KOCHI: The Kerala High Court on Monday refused to stop the practice of lawyers wearing a black gown while arguing the cases before the High Court as well as in other courts in the state.
“Apart from identity, the dress worn by the advocates clearly induces a seriousness of purpose and a sense of decorum which are highly necessary and conducive for the dispensation of justice,” the court held. Justice A M Shaffique passed the order while dismissing a petition filed by High Court lawyer Vincent Panikulangara seeking a directive to formulate a dress code for advocates considering the climatic conditions and dissociating from the British colonial hangover. It is common knowledge that black clothes absorb more heat and so black coloured dresses are common in western countries.

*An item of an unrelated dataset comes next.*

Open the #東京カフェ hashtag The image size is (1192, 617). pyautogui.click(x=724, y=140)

However, advocates, both men and women in Kerala, have to wear black coat and bands to appear in courts, even during peak summer. The difficulties during the rainy season are equally hard. This predicament is the result of the dress code for lawyers, blindly following the British colonial heritage, disregarding a ‘Swadeshi’ approach and our climatic conditions, even after six decades of independence.
Black dress is the mourning dress in England, the petitioner submitted.

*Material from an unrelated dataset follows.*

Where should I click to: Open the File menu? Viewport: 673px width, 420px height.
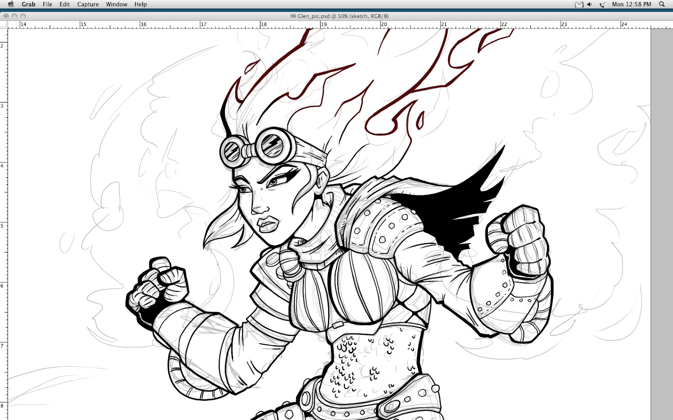[48, 4]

Dismissing the petition, the court cited the Allahabad High Court order which stated that the dress of an advocate distinguishes the person from the litigants or other members of the public who comes to the court.
According to the petitioner, the temperature in Kerala is nearly 40 degree Celsius during summer.
Though the court rooms in the Kerala High Court are air conditioned the conditions at the lower courts are pathetic, the petitioner argued. The court observed that the introduction of a dress code for those practicing in various courts can only be termed as a reasonable restriction and cannot be termed as either arbitrary or unreasonable.
The rules framed by the Bar Council of India have stated that wearing black coat during summer is not mandatory, the court observed.